--- Source document ---
# The photon/XOR system

*(October 15, 2007)*

This is a one-dimensional CA-like system, in which a single **"photon"** (here colored blue) moves left and right within an infinite array of cells which are otherwise **ON** (black) or **OFF** (white).

Each row represents one generation of the system. The cells in each row lie midway between the cells of the previous row. The regular ON and OFF cells follow the **XOR rule**, meaning that a cell is ON if and only if exactly one of the two cells above it is ON. The photon moves in the direction it is facing until it hits an ON cell, in which case it switches direction. The photon counts as an OFF cell for XOR purposes.

In the above picture, the starting configuration has the photon facing left, surrounded by two ON cells, one on each side of the photon. Of course, other starting configurations are possible.

Here is the same initial configuration run to 100 generations:

This system was discovered by David Eppstein in August 2001, in the form of the following pattern for the 2D rule B25/S4:

Each three generations of the above pattern represent one generation in the photon/XOR system.
--- Material provided ---
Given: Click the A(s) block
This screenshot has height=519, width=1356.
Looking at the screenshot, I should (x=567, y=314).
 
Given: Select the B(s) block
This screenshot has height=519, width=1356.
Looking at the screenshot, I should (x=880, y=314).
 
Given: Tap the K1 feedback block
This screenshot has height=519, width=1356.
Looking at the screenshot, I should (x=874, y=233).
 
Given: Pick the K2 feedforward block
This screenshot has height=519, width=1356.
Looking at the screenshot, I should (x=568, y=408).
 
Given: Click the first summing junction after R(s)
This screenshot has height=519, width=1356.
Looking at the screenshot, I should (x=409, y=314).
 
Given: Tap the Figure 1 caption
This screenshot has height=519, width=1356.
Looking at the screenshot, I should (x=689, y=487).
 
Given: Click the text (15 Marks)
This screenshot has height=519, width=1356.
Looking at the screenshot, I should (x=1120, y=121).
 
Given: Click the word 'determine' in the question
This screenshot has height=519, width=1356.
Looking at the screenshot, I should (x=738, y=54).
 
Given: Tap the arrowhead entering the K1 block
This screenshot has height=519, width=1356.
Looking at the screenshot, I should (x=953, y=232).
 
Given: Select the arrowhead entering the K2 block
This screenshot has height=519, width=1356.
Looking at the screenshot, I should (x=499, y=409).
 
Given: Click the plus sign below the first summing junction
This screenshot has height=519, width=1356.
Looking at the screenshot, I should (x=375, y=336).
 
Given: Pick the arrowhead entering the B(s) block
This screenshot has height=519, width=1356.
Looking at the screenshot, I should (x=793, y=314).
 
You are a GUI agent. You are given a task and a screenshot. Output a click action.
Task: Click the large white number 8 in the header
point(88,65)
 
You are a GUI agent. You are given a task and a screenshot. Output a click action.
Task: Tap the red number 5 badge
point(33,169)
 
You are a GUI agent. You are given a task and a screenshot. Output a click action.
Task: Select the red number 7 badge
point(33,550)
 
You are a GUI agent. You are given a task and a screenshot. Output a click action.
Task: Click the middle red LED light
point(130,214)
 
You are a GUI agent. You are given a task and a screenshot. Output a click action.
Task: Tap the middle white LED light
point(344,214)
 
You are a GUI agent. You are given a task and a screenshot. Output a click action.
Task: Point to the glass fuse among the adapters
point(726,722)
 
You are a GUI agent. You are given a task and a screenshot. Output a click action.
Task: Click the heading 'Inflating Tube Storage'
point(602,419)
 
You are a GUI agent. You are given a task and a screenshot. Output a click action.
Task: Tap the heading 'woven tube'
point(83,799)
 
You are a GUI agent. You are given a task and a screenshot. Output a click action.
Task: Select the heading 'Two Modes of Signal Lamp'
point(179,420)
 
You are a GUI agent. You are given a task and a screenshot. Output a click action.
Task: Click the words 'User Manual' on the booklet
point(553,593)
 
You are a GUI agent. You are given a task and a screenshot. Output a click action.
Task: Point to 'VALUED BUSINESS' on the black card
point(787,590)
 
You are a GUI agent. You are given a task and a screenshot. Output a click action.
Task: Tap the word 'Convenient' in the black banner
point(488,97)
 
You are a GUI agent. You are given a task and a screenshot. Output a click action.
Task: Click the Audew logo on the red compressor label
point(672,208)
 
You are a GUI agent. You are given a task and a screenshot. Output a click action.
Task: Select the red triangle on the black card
---
▶ [Assignment 1]
From the text on the photon/XOR system, list every color it mentions and what each one represents.
▶ [Assignment 2]
Extract the passage of the photon/XOR system text that runs from "This is a one-dimensional" up to and including "for XOR purposes.".

▶ [Answer space 1]
- Blue: the photon
- Black: ON cells
- White: OFF cells

▶ [Answer space 2]
This is a one-dimensional CA-like system, in which a single **"photon"** (here colored blue) moves left and right within an infinite array of cells which are otherwise **ON** (black) or **OFF** (white).

Each row represents one generation of the system. The cells in each row lie midway between the cells of the previous row. The regular ON and OFF cells follow the **XOR rule**, meaning that a cell is ON if and only if exactly one of the two cells above it is ON. The photon moves in the direction it is facing until it hits an ON cell, in which case it switches direction. The photon counts as an OFF cell for XOR purposes.